Herr Bundeskanzler! Nun haben Sie schon recht, wenn Sie fragen: Wann wird denn das sein? Wie wird das aussehen? – Aber ein ganz zentraler Punkt der Neutralität ist damit einfach die Donau hinuntergeschwommen, nämlich das Vertrauen der internationalen Staatengemeinschaft darauf, daß sich Österreich in einer Konflikt- und Krisensituation neutral verhalten werde, im Sinne von Gleichbehandlung von Konfliktparteien, weil doch völlig klar ist, daß eines nicht geht – es wäre auch absurd –, nämlich daß Österreich als Mitgliedsland der Europäischen Union in einer Krisensituation nicht die Gemeinsame Außen- und Sicherheitspolitik der Europäischen Union mittragen sollte, daß es nicht ein Interesse daran haben sollte, daß das Gewicht der Gemeinsamen Außen- und Sicherheitspolitik Österreichs innerhalb der EU zum Tragen kommt, sondern daß wir uns querlegen und die beiden Konfliktparteien völlig gleich behandeln – und das als Mitglied der Europäischen Union.

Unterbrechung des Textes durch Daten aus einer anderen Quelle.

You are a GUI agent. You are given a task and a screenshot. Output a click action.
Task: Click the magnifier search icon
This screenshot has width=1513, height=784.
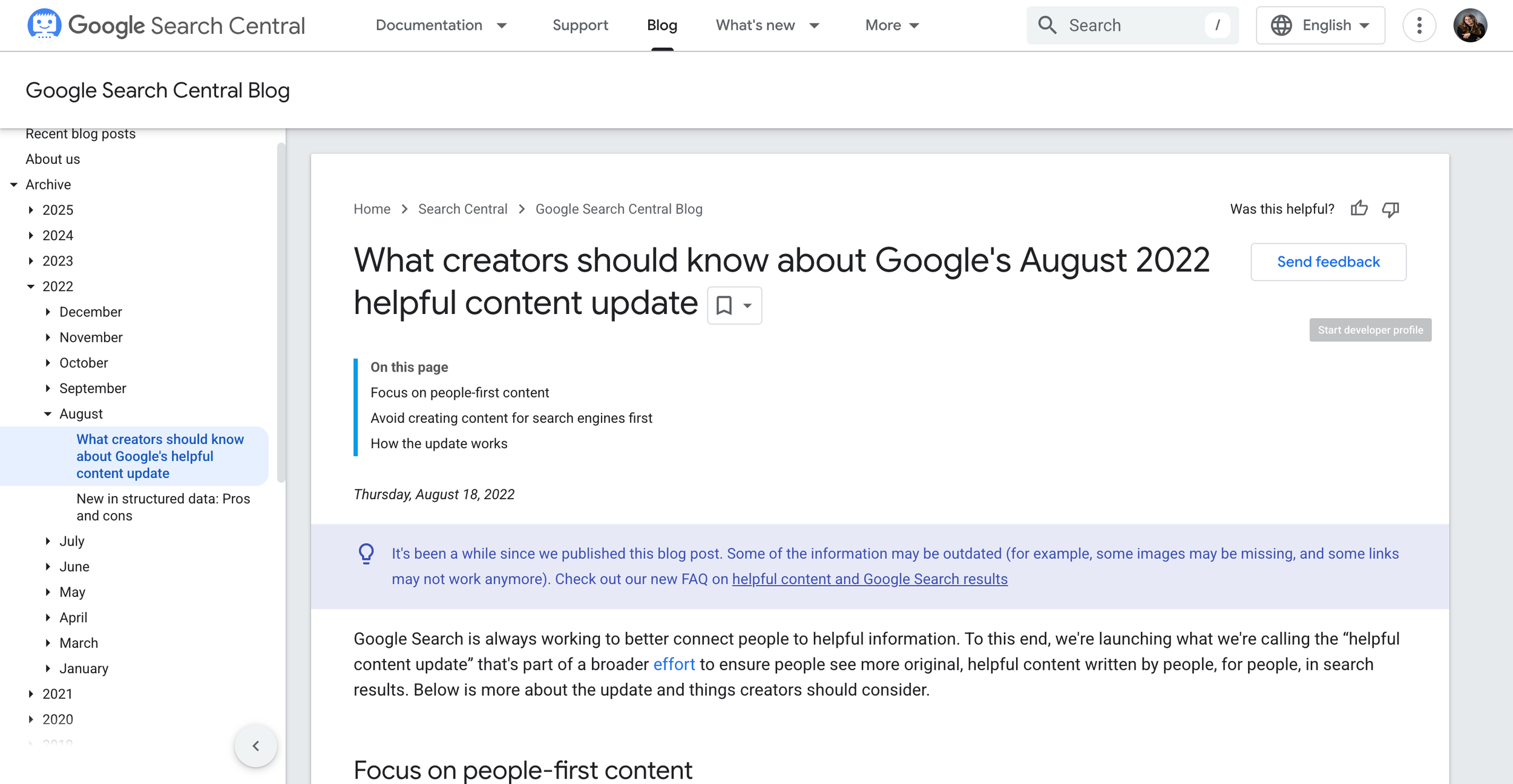[1047, 25]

Das geht nicht, das ist völlig unglaubwürdig, und richtigerweise wird jeder Staat auf dieser Welt annehmen, daß sich Österreich in Krisen- und Konfliktsituationen zur Europäischen Union nicht nur loyal verhalten wird, sondern vor allem ein Interesse daran hat, daß sich diese Gemeinsame Außen- und Sicherheitspolitik auch tatsächlich durchsetzt. Das ist der Sinn dieser Gemeinsamen Außen- und Sicherheitspolitik, daß sich die politische Kraft und die wirtschaftliche Stärke dieses Kontinents in eine Sicherheitspolitik umsetzen. Das ist der Sinn dieser Gemeinsamen Außen- und Sicherheitspolitik. (Beifall beim Liberalen Forum.)

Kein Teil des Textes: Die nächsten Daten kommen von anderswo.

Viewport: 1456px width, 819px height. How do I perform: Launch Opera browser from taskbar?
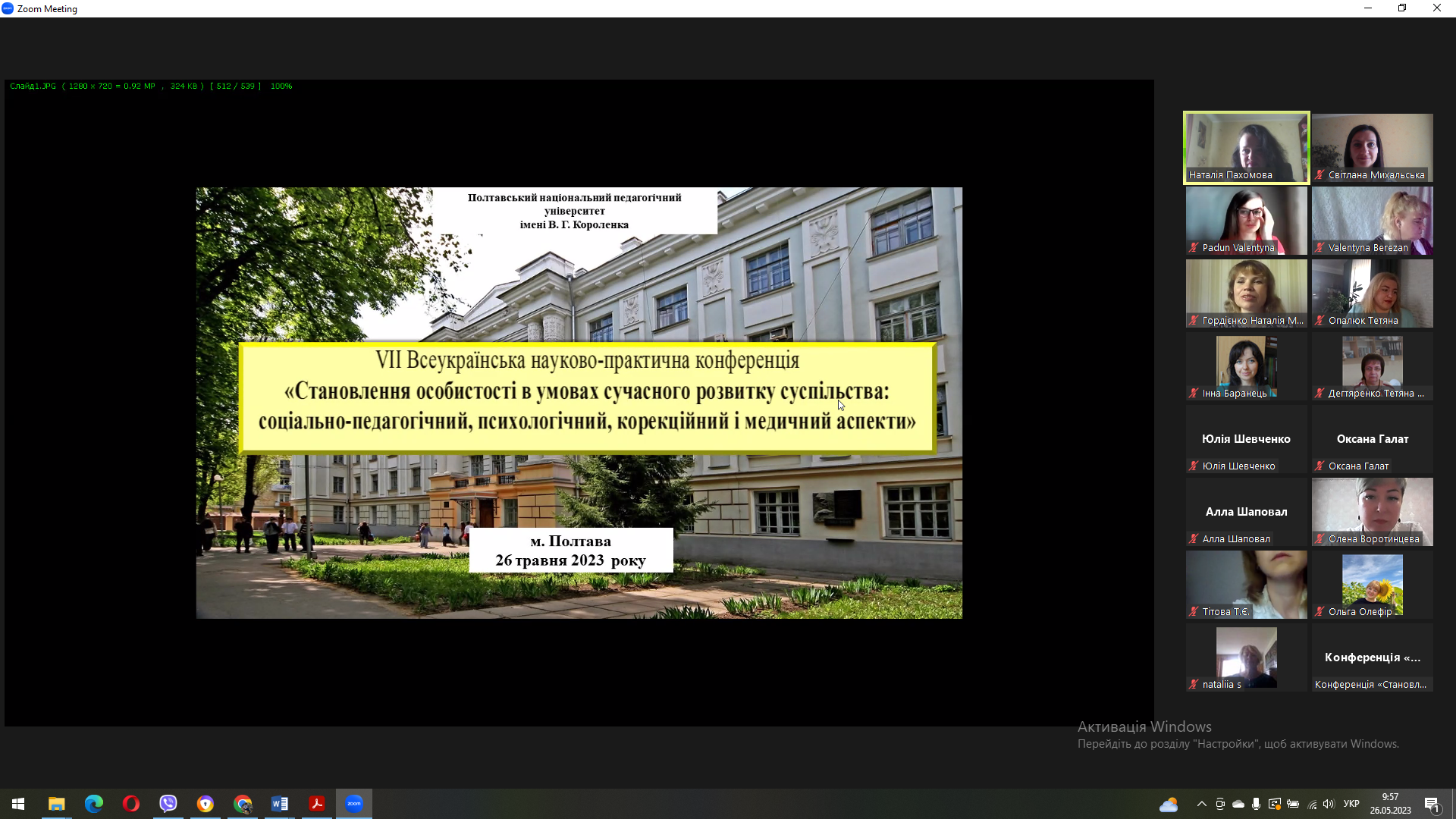point(131,804)
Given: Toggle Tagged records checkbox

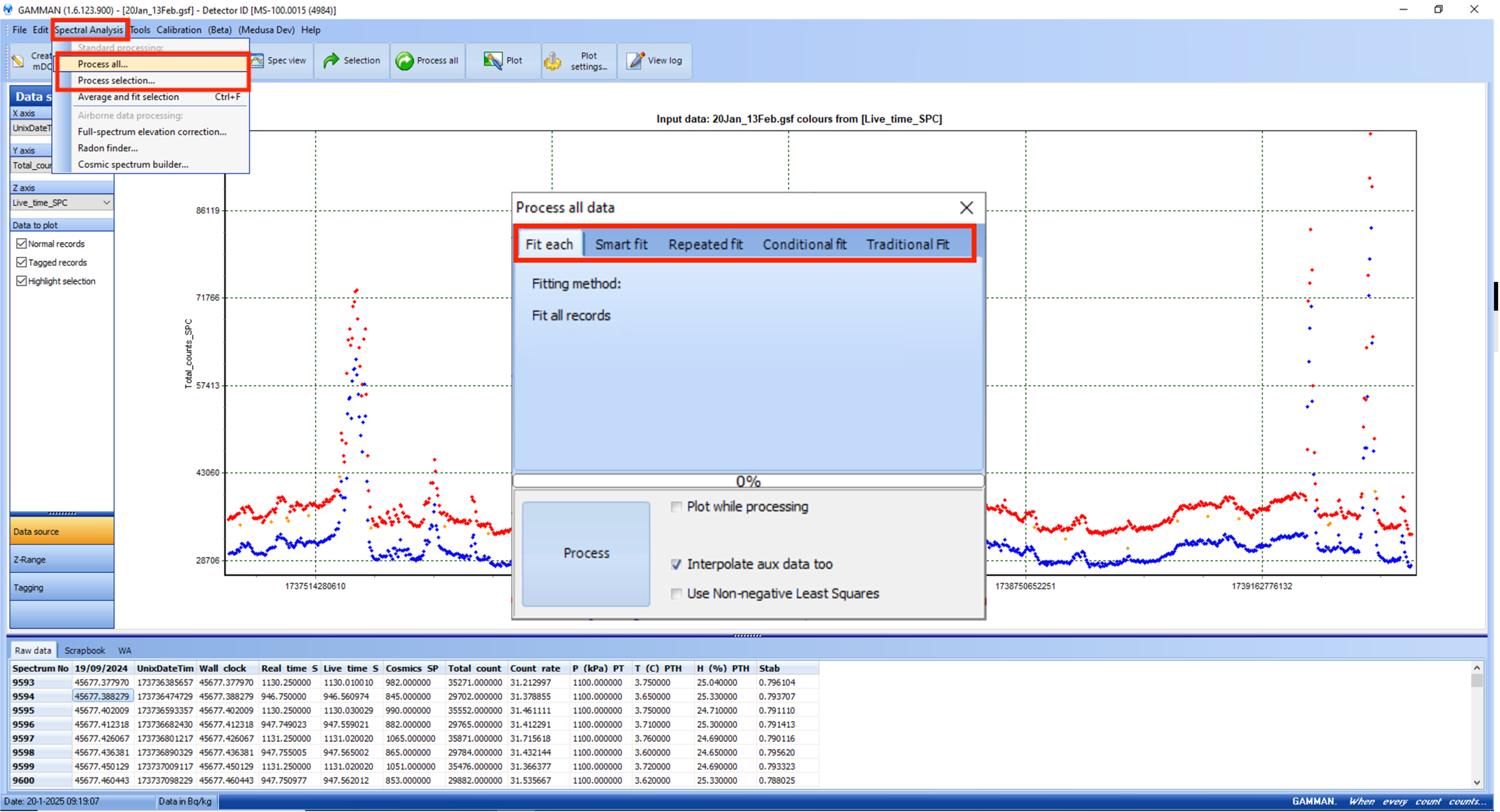Looking at the screenshot, I should 21,263.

Nochmals in diesem Zusammenhang: Mit dem Beitritt zur Europäischen Union haben wir jede Glaubwürdigkeit, daß wir uns in Zukunft neutral verhalten werden, selbst bewußt aufgegeben und uns vertraglich dazu verpflichtet, daß wir diese Gemeinsame Außen- und Sicherheitspolitik der Europäischen Union mitbeginnen, mitaufbauen und mittragen. Wir sollten das jetzt auch nicht nach dem Lebertranprinzip als etwas sehen, das wir bedauerlicherweise machen müssen, weil wir zu den süßen Drops auch saure Drops dazunehmen mußten. Nein, das Liberale Forum ist sich dessen bewußt, es gibt auf diesem Kontinent nur in einer solidarischen Sicherheitspolitik, in einer Leistungs- und Lastenverteilung eine gemeinsame sicherheitspolitische Perspektive. (Beifall bei Liberalen Forum.)
Das ist ein sicherheitspolitischer Fortschritt, und diesen sollten wir bejahen. Das sei jetzt im Hinblick auf die Anregung der Grünen für das Referendum gesagt: Mir ist völlig klar, daß leider aufgrund der Diskussionsverweigerung durch die Regierungsparteien und aufgrund der für mich völlig absurden rückschrittlichen Position der Grünen in den Sicherheitsfragen die Neutralität in ihrer sicherheitspolitischen Dimension in Österreich in der Bevölkerung weit überbewertet wird.
Aber unsere Aufgabe ist es, nicht nur den Realitäten ins Auge zu schauen, sondern für eine bessere, solidarische europäische Außen- und Sicherheitspolitik zu sorgen, die natürlich nicht nur eine militärische ist. Im Gegenteil, ich bin davon überzeugt, daß dieser Kontinent nach wie vor "überrüstet" ist. Abrüstung muß das Ziel sein. Wir müssen daher eine Sicherheitspolitik aufbauen, die Konflikte verhindert, und vorbeugend darauf achten, daß keine Konflikte ausbrechen. (Abg. Wabl: Dazu müssen wir beitreten, wenn wir abrüsten müssen!) Wir müssen darauf schauen, daß dieser europäische Kontinent in bezug auf gesellschaftspolitische, wirtschaftspolitische, grundrechtliche und demokratische Standards auf ein Niveau kommt, daß es keine Konflikte mehr geben kann. Das ist das Ziel.
Der Herr Bundeskanzler hat heute sehr oft mit diesem allumfassenden Sicherheitsbegriff argumentiert, er hat aber heute sein Argument selbst ad absurdum geführt, indem er gesagt hat, ökologische, soziale und wirtschaftliche Sicherheitsfragen könnte man militärisch nicht lösen. Damit hat er natürlich völlig recht. Aber dann soll er es auch lassen, alle diese Dinge unter einem Sicherheitsbegriff in einen Sack zu packen. Das sind unterschiedliche Dinge, für die wir unterschiedliche Instrumentarien haben, und daher habe ich manchmal den Eindruck, man redet über einen umfassenden Sicherheitsbegriff, unter dem von der Ökologie bis zur Verteidigungspolitik alles beieinander ist, damit man diese zugegebenermaßen sehr unangenehme militärische sicherheitspolitische Seite ein bißchen in andere Sicherheitspolitiken einpacken kann, aber realistisch ist es nicht.